The Allen Brain Institute and the EU Human Brain Project conduct experiments to collect data on morphology, electrophysiology, and connectivity which they use to build large numbers of single cell models (e.g., on one day in 2015, the Allen Brain Institute released 73 single cell models) and network models. Although these models represent different cells, they are not independent as they were developed with the same methodology. For example, the Allen Brain Institute models used the same set of ion channels. ModelDB will adapt its tools to group related models together to allow them to remain individually discoverable without impairing the discoverability of models constructed using different methodologies.

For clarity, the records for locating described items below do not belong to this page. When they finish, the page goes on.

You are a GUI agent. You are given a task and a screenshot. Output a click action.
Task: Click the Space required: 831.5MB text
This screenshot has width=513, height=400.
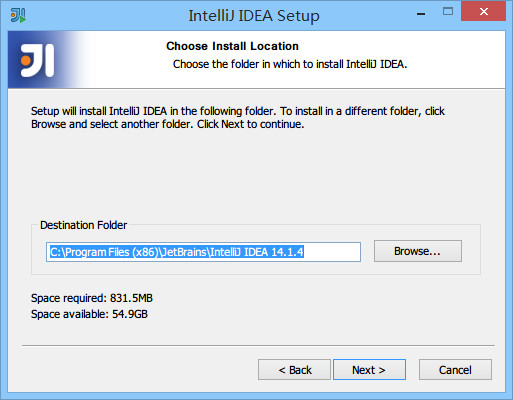92,298
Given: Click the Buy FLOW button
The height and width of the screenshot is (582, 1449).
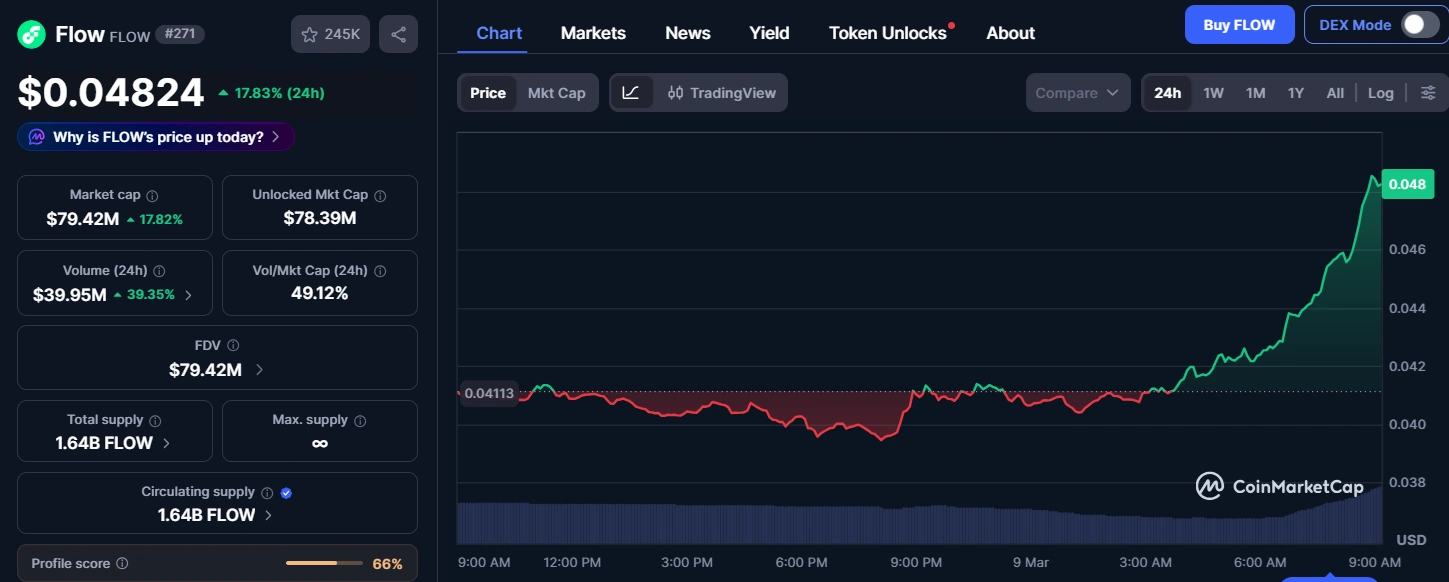Looking at the screenshot, I should coord(1239,24).
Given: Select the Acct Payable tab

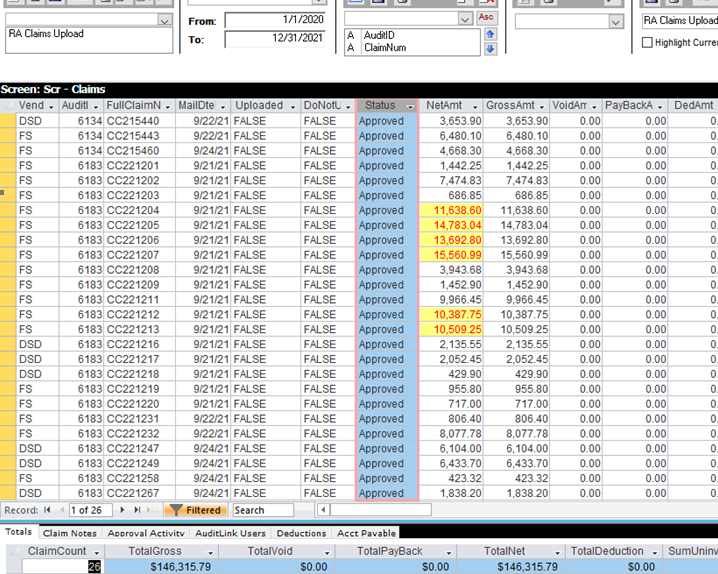Looking at the screenshot, I should click(x=367, y=533).
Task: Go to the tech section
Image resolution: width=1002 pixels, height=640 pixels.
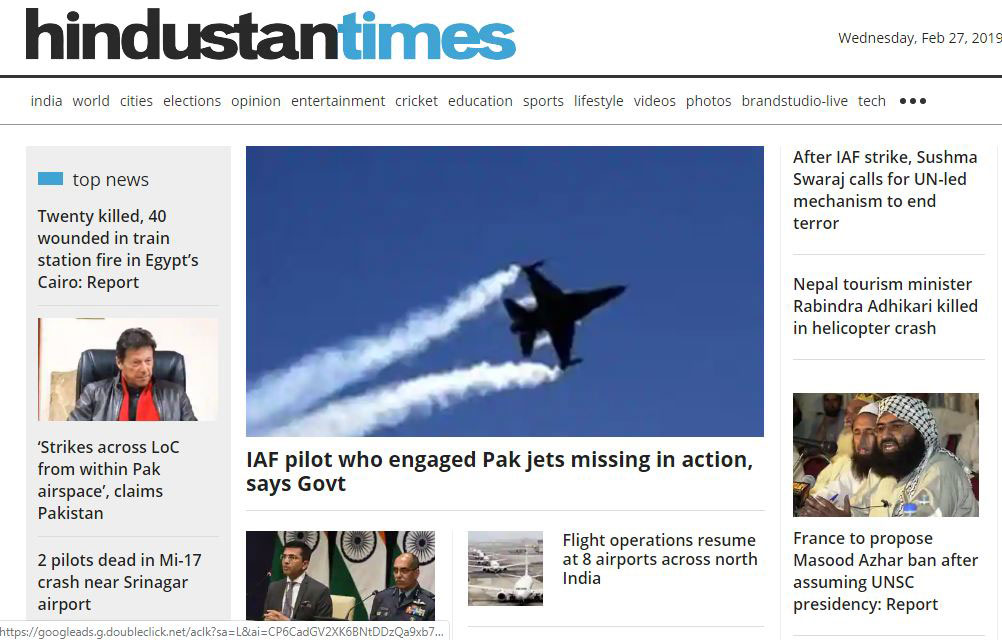Action: pyautogui.click(x=872, y=101)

Ad-hoc alliances of researchers developing a shared model are another emerging form of collaboration. In this strategy, promoted by the Open Source Brain and embraced by OpenWorm, models are continually improved as new data becomes available. General purpose code repositories like GitHub (github.com) and Bitbucket (bitbucket.org) similarly provide tools to facilitate ongoing development work. ModelDB’s specialist nature will provide complementary support for these collaborations by: hosting the code version of record as used in a given publication, improving discoverability by adding curated neurobiological metadata in a standardized way, promoting model understandability with tools like ModelView (McDougal et al. 2015) that graphically present model structure and biological underpinnings, and providing models and to be a source of model components (e.g., ion channel model code). To further the latter role, ModelDB will provide tools to assist extracting code associated with biological concepts as this may be scattered across multiple files.

New modeling domains

Collaborative models will facilitate the entry of modeling into relatively new areas of research including the study of disease and eventually personalized medicine. The nascent field of computational psychiatry seeks to use models to better understand psychiatric conditions and potentially personalize treatment (Montague et al. 2012; Wang and Krystal 2014). Already ModelDB is home to seven schizophrenia-related models. As new fields become computationally tractable, ModelDB will expand its supported metadata, will add links, and will add domain-specific tools to welcome researchers from these fields into the modeling community.

5 Conclusions

As the amount of neuroscience data continues to grow, there will be an increased need for computational modeling to provide a rigorous basis for integrating the data into unified and predictive theoretical frameworks. The availability of published models within ModelDB, the enhanced ability to discover them, and the tools to understand them, help ensure that these models will be built on strong, established, peer-reviewed foundations. ModelDB will continue to become a more comprehensive resource, representing a larger portion of modeling research, and to make its models more accessible. Our goal is to enable theoretical work to advance more quickly, with fewer errors, in a way that will allow it to increasingly support the field’s ability to understand the neural basis of behavior.